Yes and no. There was a compromise to make it easier for the buyer to use multisig escrow. The buyer deposits once into BlackBank and the funds are in the account between deposit and purchase. The buyer can withdraw the funds at anytime if not in multi-sig escrow.

  1. A buyer purchases an item and enters public key a refund address (in case of disputes)
  2. Buyer can cancel the purchase and withdraw at any time still
  3. Vendor accepts purchase by entering a public key and payment address; multi-sig address created and funds sent
  4. Funds now in 2 of 3 multi-sig and not in BlackBank
  5. Buyer finalizes with private key; funds released to Vendor's payment address

Most funds are stolen during escrow and that's why vendors demand FE. This mitigates risk.

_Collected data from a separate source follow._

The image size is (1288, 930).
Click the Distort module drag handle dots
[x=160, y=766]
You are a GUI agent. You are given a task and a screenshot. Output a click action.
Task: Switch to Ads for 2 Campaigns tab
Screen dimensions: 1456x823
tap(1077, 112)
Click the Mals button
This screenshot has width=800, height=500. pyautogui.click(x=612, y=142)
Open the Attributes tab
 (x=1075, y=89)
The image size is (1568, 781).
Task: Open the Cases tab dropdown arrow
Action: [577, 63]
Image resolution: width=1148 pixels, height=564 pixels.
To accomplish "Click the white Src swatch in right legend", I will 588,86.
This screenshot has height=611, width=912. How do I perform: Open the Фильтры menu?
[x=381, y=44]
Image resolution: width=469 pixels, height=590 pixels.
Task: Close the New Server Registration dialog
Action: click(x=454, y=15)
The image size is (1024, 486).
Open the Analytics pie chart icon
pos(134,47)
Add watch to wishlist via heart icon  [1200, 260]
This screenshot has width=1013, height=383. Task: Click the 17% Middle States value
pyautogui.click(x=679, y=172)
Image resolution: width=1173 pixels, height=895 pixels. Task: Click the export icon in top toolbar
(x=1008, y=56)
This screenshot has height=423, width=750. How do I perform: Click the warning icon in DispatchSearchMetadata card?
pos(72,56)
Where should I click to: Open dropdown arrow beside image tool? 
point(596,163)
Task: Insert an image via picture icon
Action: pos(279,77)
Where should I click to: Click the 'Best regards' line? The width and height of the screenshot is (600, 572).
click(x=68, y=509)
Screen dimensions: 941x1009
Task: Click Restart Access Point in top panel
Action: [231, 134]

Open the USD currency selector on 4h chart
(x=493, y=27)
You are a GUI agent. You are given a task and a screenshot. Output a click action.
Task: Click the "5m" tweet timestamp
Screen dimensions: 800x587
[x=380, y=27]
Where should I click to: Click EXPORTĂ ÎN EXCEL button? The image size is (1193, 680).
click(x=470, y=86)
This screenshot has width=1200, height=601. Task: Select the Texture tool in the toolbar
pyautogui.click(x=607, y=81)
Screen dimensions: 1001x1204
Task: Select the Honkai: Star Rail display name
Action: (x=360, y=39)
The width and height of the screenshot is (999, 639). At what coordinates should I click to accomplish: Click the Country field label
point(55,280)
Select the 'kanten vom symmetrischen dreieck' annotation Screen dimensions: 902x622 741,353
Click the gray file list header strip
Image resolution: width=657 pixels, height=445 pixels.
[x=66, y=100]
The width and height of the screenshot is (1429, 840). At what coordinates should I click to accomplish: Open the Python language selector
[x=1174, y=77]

Benefits of BlackBank Multi-Sig


Comments


[2 Points] TrevorWormsley:

Character Limit on PGP Key?

c'mon


[2 Points] None:

[deleted]


[2 Points] lucyskyhigher:

Sounds great, man!

Also, I wanted to make sure that we still have the correct URL for BlackBank on the sidebar. I don't have my Tails USB on me, so I can't check myself at the moment. Is "omo6o7akcampiryq.onion" still correct?

I'm really excited to see you making these changes as quickly as you are. Just another thing that shows how incompetent SR2 really was... I'm hoping more vendors take note of your market. As soon as I get to my laptop, I am definitely signing up as a buyer. High five. :)


[1 Points] tomhuck:

Amazing you could do it in no time yet no one else can implement this? Also with multisig escrow how does anyone know that your code is not malicious and the whole multisig thing works until a site admin just by passes it? Really its a question for any one technically adept.


[1 Points] smokeweedtaglich:

Site already down?


[1 Points] shitstormy:

In what ways does your multisig differ from TMP's? Is it easier?